FKBP10 Il plasmide di attivazione CRISPR (h) fornisce un approccio mirato e non distruttivo per sovraregolare l'espressione endogena di FKBP10 senza alterare la sequenza di DNA sottostante.
FKBP10 Il plasmide di attivazione CRISPR (h) è un sistema SAM (mediatore di attivazione sinergico) a tre plasmidi progettato per la sovraregolazione trascrizionale altamente efficiente e sito-specifica del locus FKBP10 nelle linee cellulari umane.
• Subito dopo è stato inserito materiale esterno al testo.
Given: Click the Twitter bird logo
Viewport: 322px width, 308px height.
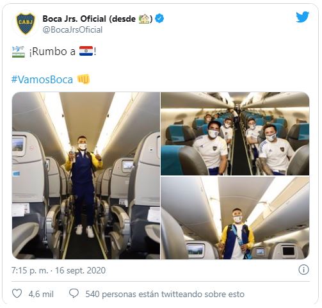Looking at the screenshot, I should pyautogui.click(x=302, y=17).
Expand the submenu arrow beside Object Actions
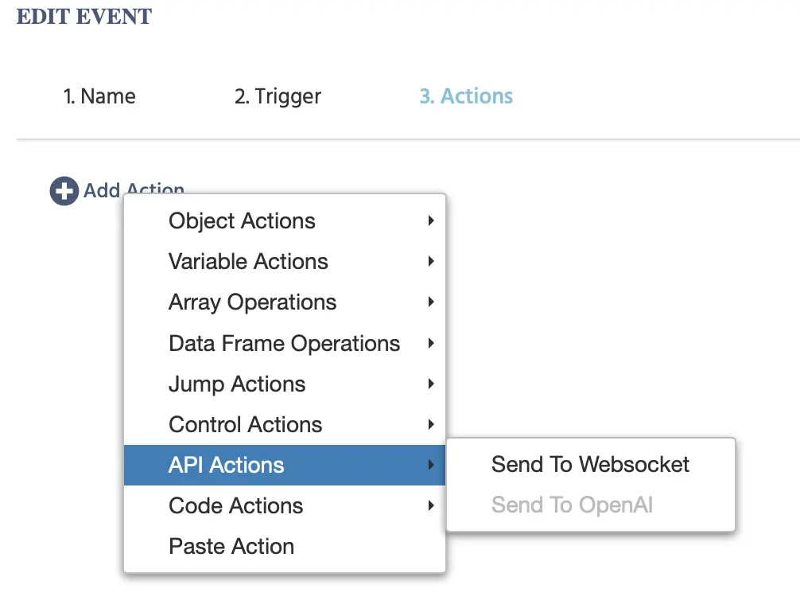 pyautogui.click(x=430, y=221)
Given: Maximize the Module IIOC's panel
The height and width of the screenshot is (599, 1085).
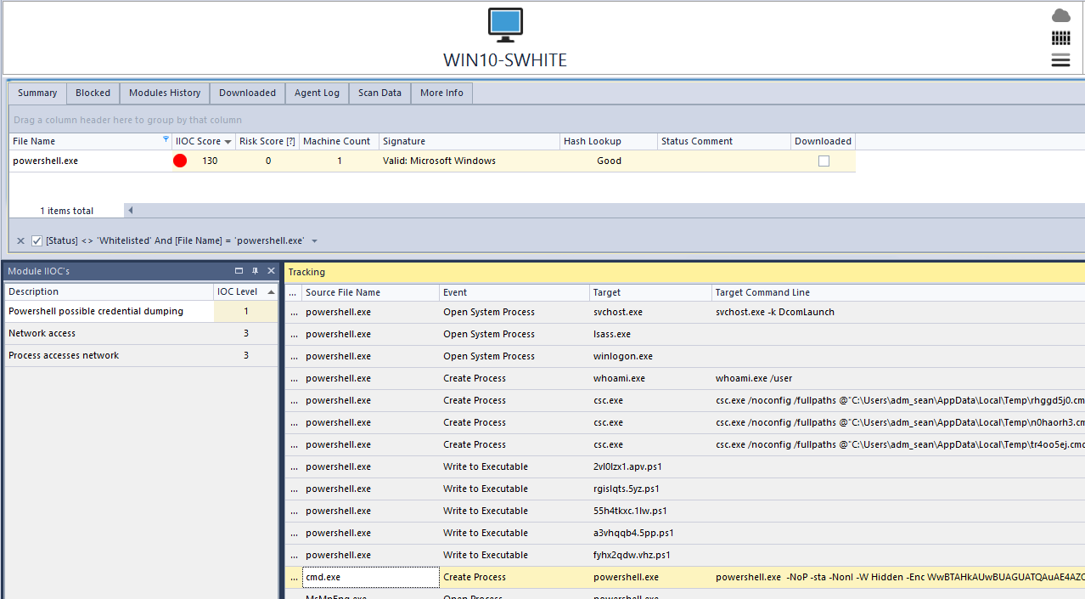Looking at the screenshot, I should coord(239,271).
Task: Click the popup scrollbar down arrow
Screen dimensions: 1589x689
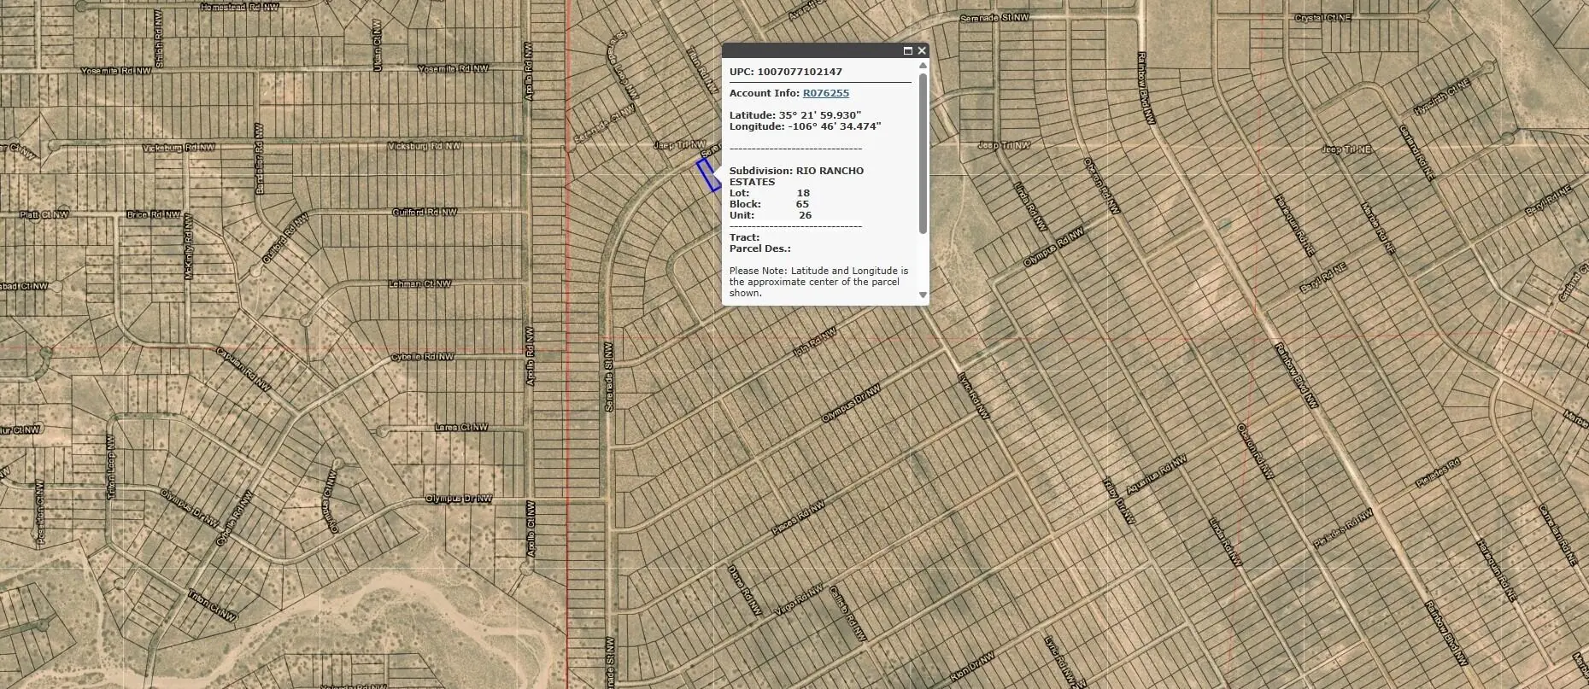Action: click(923, 295)
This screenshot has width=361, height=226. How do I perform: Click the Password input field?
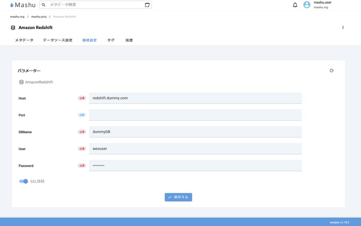[195, 166]
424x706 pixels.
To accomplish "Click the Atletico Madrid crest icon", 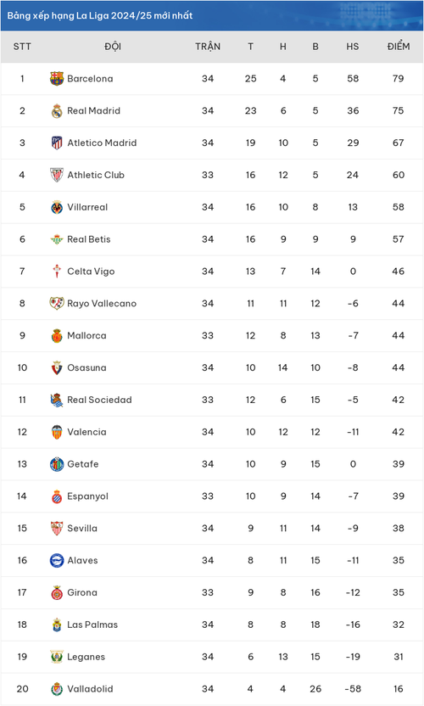I will tap(57, 143).
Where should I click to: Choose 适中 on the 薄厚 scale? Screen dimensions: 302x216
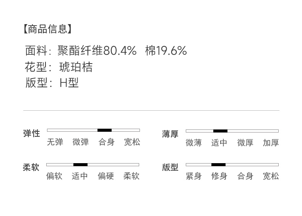click(x=219, y=143)
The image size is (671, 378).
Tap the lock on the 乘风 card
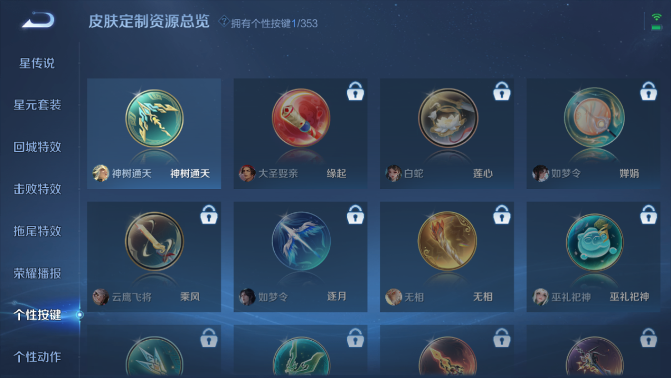(x=209, y=215)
Il sistema è costruito attorno a una Cas9 cataliticamente inattiva (dCas9) che porta due mutazioni inattivanti (D10A e N863A) che eliminano l'attività nucleasica preservando al contempo il legame con il DNA. Questa dCas9 è fusa con VP64, un potente attivatore trascrizionale, ed è coespressa con un gene di resistenza alla blasticidina per la selezione. Il secondo plasmide codifica la proteina di fusione MS2-p65-HSF1, un complesso attivatore secondario che agisce in sinergia con dCas9-VP64, insieme a un gene di resistenza all'igromicina. Il terzo plasmide codifica un sgRNA specifico per il bersaglio di 20 nt fuso a due aptameri di RNA MS2 che reclutano il complesso MS2-p65-HSF1 nel sito di attivazione, accompagnato da un gene di resistenza alla puromicina. I tre plasmidi vengono somministrati in un rapporto di massa 1:1:1 per un'espressione bilanciata di tutti i componenti del sistema.
Una volta assemblato nel locus bersaglio, il complesso SAM si lega a circa 200 bp a monte del sito di inizio della trascrizione FKBP10, dove VP64, p65 e HSF1 agiscono in modo concertato per reclutare il machinery trascrizionale e guidare la sovraregolazione dell'espressione endogena di FKBP10. A differenza della Cas9 con attività nucleasica, dCas9 non introduce rotture a doppio filamento né modifica la sequenza genomica, preservando il locus FKBP10 nativo e consentendo lo studio delle risposte trascrizionali dipendenti da FKBP10 nel locus endogeno, rendendolo uno strumento prezioso per studi funzionali, l'identificazione di geni bersaglio e la modellizzazione del ripristino della via FKBP10 nelle cellule tumorali con espressione di FKBP10 silenziata o ridotta.
Solo per uso di ricerca. Non destinato a uso diagnostico o terapeutico.